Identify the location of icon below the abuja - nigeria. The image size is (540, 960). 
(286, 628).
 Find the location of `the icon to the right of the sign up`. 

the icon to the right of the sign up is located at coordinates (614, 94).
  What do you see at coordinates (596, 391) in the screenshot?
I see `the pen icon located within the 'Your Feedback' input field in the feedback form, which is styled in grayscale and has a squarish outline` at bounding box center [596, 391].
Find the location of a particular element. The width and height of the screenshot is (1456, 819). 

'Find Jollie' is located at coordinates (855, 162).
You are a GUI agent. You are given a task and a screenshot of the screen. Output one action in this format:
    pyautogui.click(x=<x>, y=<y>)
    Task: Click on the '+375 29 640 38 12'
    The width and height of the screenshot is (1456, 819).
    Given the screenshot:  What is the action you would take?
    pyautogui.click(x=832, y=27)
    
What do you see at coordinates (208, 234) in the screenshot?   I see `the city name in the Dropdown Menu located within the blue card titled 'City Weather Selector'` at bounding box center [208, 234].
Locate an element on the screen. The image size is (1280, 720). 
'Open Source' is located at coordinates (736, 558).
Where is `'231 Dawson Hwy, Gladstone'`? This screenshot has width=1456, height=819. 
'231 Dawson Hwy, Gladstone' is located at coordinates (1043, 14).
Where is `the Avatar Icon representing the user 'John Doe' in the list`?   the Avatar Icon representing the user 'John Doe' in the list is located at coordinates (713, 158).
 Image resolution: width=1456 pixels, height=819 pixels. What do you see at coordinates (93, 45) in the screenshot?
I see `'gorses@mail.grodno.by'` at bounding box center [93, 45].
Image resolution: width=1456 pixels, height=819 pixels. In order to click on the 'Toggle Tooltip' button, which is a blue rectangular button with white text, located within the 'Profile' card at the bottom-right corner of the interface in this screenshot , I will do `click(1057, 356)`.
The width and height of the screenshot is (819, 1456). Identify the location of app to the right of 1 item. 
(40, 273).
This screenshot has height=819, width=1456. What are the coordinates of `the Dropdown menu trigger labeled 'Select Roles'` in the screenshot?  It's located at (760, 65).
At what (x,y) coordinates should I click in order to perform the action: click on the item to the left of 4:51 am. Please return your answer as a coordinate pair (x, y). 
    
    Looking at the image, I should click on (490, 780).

Written problem: Arrange every line of the rows above as a Markdown table with two columns, No. and Line. Number the lines in order and omit the blank ones.

Result:
| No. | Line |
|---|---|
| 1 | Identify the location of icon below the abuja - nigeria. The image size is (540, 960).  |
| 2 | (286, 628). |
| 3 |  Find the location of `the icon to the right of the sign up`.  |
| 4 | the icon to the right of the sign up is located at coordinates (614, 94). |
| 5 |   What do you see at coordinates (596, 391) in the screenshot? |
| 6 | I see `the pen icon located within the 'Your Feedback' input field in the feedback form, which is styled in grayscale and has a squarish outline` at bounding box center [596, 391]. |
| 7 | Find the location of a particular element. The width and height of the screenshot is (1456, 819).  |
| 8 | 'Find Jollie' is located at coordinates (855, 162). |
| 9 | You are a GUI agent. You are given a task and a screenshot of the screen. Output one action in this format: |
| 10 |     pyautogui.click(x=<x>, y=<y>) |
| 11 |     Task: Click on the '+375 29 640 38 12' |
| 12 |     The width and height of the screenshot is (1456, 819). |
| 13 |     Given the screenshot:  What is the action you would take? |
| 14 |     pyautogui.click(x=832, y=27) |
| 15 | What do you see at coordinates (208, 234) in the screenshot?   I see `the city name in the Dropdown Menu located within the blue card titled 'City Weather Selector'` at bounding box center [208, 234]. |
| 16 | Locate an element on the screen. The image size is (1280, 720).  |
| 17 | 'Open Source' is located at coordinates (736, 558). |
| 18 | Where is `'231 Dawson Hwy, Gladstone'`? This screenshot has width=1456, height=819.  |
| 19 | '231 Dawson Hwy, Gladstone' is located at coordinates (1043, 14). |
| 20 | Where is `the Avatar Icon representing the user 'John Doe' in the list`?   the Avatar Icon representing the user 'John Doe' in the list is located at coordinates (713, 158). |
| 21 |  Image resolution: width=1456 pixels, height=819 pixels. What do you see at coordinates (93, 45) in the screenshot? |
| 22 | I see `'gorses@mail.grodno.by'` at bounding box center [93, 45]. |
| 23 | Image resolution: width=1456 pixels, height=819 pixels. In order to click on the 'Toggle Tooltip' button, which is a blue rectangular button with white text, located within the 'Profile' card at the bottom-right corner of the interface in this screenshot , I will do `click(1057, 356)`. |
| 24 | The width and height of the screenshot is (819, 1456). Identify the location of app to the right of 1 item.  |
| 25 | (40, 273). |
| 26 | This screenshot has height=819, width=1456. What are the coordinates of `the Dropdown menu trigger labeled 'Select Roles'` in the screenshot?  It's located at (760, 65). |
| 27 | At what (x,y) coordinates should I click in order to perform the action: click on the item to the left of 4:51 am. Please return your answer as a coordinate pair (x, y).  |
| 28 |     Looking at the image, I should click on (490, 780). |